Records from a dataset
Segment Open

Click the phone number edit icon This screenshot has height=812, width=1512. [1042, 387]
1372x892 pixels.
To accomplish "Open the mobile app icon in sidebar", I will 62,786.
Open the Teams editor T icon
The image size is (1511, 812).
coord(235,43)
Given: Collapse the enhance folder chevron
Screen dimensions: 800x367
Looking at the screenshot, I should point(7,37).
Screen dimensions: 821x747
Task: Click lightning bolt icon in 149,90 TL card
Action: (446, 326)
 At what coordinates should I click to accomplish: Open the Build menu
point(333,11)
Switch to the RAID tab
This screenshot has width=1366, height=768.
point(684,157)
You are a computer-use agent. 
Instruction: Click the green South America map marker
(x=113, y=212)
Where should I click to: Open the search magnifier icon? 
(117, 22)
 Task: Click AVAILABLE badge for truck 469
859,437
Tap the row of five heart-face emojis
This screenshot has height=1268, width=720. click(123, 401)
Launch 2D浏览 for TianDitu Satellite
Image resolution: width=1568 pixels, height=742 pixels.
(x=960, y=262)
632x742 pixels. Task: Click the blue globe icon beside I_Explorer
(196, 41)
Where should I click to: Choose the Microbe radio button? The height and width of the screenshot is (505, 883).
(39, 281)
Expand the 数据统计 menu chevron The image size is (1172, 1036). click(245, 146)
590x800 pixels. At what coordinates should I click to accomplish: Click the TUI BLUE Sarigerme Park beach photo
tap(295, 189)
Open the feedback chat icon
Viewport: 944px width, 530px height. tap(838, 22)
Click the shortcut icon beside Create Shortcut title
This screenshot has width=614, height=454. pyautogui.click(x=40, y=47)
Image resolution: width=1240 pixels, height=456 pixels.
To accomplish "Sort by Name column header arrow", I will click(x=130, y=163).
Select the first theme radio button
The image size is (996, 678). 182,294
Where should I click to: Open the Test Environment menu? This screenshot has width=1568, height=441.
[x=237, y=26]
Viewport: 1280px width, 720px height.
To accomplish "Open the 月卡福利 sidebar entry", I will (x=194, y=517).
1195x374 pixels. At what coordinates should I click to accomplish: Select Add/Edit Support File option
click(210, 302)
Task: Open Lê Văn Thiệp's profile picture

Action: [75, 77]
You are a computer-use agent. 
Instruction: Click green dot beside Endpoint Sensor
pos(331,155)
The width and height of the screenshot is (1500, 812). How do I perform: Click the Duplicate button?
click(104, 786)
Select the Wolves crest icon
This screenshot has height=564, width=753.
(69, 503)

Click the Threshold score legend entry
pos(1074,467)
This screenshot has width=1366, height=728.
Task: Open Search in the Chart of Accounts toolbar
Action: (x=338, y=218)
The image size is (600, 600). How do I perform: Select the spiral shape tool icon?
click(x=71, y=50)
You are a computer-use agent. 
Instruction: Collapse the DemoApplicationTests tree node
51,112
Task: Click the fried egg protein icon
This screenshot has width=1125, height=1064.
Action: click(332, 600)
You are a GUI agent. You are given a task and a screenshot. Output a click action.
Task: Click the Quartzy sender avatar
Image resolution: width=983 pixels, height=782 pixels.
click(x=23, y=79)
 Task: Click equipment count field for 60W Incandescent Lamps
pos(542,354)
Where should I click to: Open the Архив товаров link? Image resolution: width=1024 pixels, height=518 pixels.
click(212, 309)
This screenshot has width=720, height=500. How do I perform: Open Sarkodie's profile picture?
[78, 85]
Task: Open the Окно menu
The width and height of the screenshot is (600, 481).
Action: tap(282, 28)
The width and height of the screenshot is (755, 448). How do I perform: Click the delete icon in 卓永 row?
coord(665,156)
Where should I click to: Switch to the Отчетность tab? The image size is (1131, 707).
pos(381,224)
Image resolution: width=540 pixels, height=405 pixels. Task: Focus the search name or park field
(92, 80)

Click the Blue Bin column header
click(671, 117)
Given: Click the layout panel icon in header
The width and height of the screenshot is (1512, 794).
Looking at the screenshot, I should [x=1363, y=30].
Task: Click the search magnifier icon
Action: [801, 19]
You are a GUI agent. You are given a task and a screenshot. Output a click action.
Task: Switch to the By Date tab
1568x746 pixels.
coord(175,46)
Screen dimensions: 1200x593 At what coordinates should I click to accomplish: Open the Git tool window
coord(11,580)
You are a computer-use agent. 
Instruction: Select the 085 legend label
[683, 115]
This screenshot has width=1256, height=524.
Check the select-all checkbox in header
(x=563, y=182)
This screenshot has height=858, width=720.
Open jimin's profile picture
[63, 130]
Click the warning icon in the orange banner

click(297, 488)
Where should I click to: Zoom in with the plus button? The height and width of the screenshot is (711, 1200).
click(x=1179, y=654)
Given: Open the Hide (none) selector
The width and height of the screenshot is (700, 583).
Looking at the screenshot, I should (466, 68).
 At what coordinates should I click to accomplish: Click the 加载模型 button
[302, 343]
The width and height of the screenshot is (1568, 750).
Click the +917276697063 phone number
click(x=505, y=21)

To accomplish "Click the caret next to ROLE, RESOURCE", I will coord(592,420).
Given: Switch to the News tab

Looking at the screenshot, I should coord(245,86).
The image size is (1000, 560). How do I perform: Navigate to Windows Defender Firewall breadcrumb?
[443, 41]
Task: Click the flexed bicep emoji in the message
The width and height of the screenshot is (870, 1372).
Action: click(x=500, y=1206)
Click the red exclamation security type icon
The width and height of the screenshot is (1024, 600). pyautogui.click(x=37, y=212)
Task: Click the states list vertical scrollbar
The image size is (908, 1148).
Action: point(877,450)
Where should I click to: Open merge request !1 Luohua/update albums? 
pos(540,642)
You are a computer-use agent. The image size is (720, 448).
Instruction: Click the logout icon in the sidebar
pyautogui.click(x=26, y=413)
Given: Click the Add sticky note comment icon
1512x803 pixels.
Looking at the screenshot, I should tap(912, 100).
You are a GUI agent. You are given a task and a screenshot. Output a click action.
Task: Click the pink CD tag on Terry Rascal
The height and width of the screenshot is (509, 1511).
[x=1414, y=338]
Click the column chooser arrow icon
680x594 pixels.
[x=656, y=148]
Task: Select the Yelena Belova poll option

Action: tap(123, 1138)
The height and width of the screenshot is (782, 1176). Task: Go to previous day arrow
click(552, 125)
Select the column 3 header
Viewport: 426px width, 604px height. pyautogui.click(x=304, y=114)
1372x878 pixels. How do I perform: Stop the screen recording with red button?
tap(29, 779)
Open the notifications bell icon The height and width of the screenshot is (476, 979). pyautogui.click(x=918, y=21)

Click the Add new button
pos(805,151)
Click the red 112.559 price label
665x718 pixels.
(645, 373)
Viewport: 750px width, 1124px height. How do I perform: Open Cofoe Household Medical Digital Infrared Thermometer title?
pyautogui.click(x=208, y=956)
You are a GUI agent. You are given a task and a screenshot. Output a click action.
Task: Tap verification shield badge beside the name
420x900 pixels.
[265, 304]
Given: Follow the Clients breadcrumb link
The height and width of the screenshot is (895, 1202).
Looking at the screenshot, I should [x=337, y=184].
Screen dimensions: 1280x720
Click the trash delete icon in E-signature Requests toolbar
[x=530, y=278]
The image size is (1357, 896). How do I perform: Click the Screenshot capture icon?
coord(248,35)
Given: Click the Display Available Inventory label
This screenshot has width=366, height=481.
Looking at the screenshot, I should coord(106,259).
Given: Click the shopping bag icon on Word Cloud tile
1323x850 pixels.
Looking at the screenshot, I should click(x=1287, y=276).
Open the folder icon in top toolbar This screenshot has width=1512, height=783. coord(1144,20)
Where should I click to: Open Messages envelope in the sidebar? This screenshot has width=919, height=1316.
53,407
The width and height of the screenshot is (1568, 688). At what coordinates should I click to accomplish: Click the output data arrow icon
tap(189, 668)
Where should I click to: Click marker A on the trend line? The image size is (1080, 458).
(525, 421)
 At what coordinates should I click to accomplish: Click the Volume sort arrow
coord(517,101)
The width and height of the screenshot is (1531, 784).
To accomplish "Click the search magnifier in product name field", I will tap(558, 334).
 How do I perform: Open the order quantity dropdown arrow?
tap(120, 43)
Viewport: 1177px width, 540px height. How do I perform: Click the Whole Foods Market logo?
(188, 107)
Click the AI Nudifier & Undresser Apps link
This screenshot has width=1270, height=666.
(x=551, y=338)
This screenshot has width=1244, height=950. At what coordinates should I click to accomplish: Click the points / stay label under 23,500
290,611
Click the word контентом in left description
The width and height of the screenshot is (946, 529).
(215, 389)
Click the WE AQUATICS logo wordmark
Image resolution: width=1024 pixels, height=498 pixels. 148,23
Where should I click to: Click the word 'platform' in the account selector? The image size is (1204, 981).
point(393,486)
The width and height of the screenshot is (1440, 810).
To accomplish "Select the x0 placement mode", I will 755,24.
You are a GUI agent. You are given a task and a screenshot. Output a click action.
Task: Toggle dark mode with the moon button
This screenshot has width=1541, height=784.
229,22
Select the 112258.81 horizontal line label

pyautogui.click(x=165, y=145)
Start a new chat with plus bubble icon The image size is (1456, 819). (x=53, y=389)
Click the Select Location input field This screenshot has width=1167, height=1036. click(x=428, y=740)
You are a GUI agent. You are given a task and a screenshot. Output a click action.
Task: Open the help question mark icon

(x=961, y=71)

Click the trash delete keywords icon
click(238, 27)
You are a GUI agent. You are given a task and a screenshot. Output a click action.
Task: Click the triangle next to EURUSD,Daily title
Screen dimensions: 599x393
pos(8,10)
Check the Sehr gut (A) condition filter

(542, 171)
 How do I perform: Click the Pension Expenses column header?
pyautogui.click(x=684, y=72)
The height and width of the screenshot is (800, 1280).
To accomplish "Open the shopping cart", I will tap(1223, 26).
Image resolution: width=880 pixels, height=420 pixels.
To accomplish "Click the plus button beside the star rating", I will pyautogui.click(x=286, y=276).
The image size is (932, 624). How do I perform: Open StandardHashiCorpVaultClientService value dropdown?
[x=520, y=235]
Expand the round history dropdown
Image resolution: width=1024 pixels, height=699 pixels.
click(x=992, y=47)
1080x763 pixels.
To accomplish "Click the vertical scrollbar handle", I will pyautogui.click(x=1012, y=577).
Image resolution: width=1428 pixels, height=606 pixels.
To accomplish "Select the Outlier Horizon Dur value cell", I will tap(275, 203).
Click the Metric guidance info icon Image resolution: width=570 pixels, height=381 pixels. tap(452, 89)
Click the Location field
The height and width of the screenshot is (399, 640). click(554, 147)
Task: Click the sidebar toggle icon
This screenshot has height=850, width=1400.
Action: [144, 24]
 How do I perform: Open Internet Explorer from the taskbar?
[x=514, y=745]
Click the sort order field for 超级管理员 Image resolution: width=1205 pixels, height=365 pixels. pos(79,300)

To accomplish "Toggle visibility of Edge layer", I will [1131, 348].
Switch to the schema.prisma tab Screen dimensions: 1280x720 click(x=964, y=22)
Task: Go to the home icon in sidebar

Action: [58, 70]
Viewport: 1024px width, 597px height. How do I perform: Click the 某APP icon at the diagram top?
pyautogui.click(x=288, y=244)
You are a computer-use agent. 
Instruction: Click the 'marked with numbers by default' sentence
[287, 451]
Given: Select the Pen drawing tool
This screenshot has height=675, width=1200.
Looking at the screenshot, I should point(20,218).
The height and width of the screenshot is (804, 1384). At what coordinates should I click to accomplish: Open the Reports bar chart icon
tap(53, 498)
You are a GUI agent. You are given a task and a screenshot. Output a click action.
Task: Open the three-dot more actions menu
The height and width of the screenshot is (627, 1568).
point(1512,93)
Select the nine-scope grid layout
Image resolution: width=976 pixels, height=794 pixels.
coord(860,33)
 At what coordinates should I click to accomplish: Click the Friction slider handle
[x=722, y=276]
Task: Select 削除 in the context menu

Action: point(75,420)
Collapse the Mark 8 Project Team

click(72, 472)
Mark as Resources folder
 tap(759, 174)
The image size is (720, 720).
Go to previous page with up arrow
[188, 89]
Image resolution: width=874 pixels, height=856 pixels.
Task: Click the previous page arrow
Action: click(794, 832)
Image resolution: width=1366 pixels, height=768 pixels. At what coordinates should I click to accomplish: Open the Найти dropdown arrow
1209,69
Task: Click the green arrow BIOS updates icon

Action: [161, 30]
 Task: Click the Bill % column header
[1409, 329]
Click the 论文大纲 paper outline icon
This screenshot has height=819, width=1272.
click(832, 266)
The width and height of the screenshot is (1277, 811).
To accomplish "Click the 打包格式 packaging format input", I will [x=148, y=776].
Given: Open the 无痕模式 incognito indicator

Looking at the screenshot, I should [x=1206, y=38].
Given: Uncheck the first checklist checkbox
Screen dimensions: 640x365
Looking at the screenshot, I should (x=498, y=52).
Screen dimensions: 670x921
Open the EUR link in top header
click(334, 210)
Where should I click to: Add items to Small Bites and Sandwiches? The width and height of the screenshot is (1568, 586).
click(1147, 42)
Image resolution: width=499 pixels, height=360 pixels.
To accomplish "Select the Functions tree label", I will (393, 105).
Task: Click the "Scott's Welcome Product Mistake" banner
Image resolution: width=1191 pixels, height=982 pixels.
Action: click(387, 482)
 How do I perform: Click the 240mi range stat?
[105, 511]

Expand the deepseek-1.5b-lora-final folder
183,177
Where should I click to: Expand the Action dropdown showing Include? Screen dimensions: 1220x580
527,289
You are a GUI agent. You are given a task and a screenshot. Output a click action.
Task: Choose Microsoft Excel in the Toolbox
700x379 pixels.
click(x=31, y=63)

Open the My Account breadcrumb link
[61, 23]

Segment Closed

» **What is being asked**
Count the lines in the records that include the word "input". Report the total alone.

» **Response**
2